**WORK TO BE COMPLETED:**
Using the records below, repeat exactly the lines from the one holding "This screenshot has height=523, width=454." through the one holding "Given: Select line number 57 in the gutter", both ends included, and no others.

(Entries taken from a collection)
::::::::

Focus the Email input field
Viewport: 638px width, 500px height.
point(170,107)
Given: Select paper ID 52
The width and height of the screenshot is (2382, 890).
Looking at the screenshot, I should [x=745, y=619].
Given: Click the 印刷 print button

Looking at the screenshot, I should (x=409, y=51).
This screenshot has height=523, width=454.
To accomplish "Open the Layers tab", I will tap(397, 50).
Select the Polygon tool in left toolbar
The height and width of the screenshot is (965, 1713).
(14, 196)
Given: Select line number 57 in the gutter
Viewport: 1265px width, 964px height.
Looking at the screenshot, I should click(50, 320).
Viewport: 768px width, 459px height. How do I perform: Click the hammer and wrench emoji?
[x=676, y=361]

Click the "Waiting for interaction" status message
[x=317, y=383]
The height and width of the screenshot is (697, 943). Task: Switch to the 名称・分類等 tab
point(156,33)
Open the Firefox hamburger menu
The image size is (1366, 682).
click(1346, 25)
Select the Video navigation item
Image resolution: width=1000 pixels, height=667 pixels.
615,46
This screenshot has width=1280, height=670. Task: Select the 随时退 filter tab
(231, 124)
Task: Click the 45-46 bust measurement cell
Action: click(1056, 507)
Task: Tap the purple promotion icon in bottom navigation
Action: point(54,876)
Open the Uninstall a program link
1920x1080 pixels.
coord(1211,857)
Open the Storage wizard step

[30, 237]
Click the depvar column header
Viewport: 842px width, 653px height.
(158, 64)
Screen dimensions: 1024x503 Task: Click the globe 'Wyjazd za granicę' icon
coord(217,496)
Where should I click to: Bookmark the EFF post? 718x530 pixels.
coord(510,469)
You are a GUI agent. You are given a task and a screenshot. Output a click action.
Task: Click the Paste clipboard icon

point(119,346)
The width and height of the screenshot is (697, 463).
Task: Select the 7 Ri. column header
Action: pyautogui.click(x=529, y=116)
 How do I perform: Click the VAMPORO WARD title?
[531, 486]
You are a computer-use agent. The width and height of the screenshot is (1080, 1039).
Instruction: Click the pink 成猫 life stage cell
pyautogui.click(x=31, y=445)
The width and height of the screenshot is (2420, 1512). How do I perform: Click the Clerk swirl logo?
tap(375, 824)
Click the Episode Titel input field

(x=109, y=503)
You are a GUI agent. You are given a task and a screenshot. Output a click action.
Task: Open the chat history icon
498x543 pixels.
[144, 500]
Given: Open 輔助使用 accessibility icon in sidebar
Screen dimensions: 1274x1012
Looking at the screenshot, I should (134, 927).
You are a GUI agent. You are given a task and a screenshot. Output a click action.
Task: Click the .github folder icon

::::::::

**YOUR SOLUTION:**
This screenshot has height=523, width=454.
To accomplish "Open the Layers tab", I will tap(397, 50).
Select the Polygon tool in left toolbar
The height and width of the screenshot is (965, 1713).
(14, 196)
Given: Select line number 57 in the gutter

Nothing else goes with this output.